Consequently, on some occasions, officers would ‘stand me up’. That is, after they agreed to do an interview, they would not carry out the interview without informing me of their reasons. I was, therefore, left ‘hanging around’, waiting for them and marked as unimportant. Westmarland (2011) establishes that researchers are often made to spend considerable time ‘hanging around’, waiting to sort out, arrange and carry out interviews with the police. The feeling of being ‘messed around’ by the police was something that was frequent during the fieldwork, which suggests that some officers were not ‘bothered’ about the importance of the research. This experience of being ‘messed around’ was a signal that I was spreading unhappiness for other police officers, being a nuisance and extracting any contentment from them.

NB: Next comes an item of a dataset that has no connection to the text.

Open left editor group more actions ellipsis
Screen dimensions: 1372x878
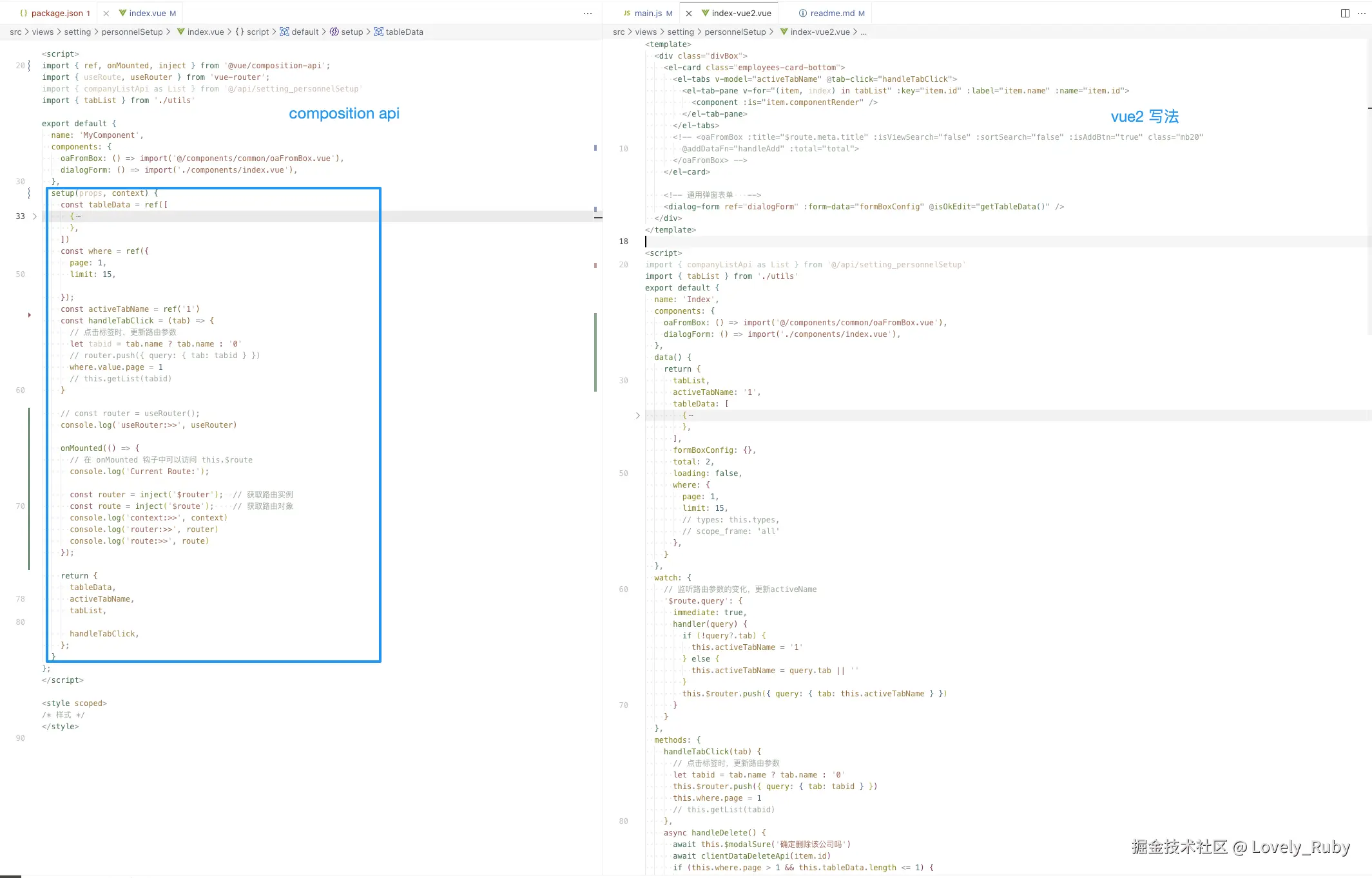pos(587,13)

Stigma within the fieldwork
The persistence of male rape stigma (Abdullah-Khan, 2008; Javaid, 2018a, 2018c; Rumney, 2008, 2009), and the threat that male rape poses to men’s hegemonic masculinity (Javaid, 2018e), made it difficult for officers to tell their stories in-depth during the interviews. This stigma contributed to a ‘culture of silence’ in the interviews. However, this silence could also be an expression of the officers’ own vulnerabilities or potential sympathies rather than sheer dismissal and disgust. Men often find it difficult to consider the possibility that they can be vulnerable and powerless (Javaid, 2018b). Some police officers have never spoken about their experiences of dealing with male rape victims because of the stigma attached to male rape, making it difficult to build a rapport with the officers. Ahmed (2010) argues that stigma manifests itself when a ‘normal’ reaction to something is out of step, non-conforming, and not expected. The stigmatised entity, therefore, is isolated and placed at the periphery of normality; it becomes alien to some police officers because they do not know how to compartmentalise it. My fieldwork notes demonstrate these concerns of stigma: In every single interview that I did with the police, the issue of stigma cropped up. I could see the officers getting uncomfortable talking about the issue of male rape. They looked uneasy, shameful and embarrassed. As a sociologist, I knew that, in every single social encounter, we all run the risk of running into stigma. These interviews were no exception. I am struggling to connect with the officers because of this stigma. What do I do?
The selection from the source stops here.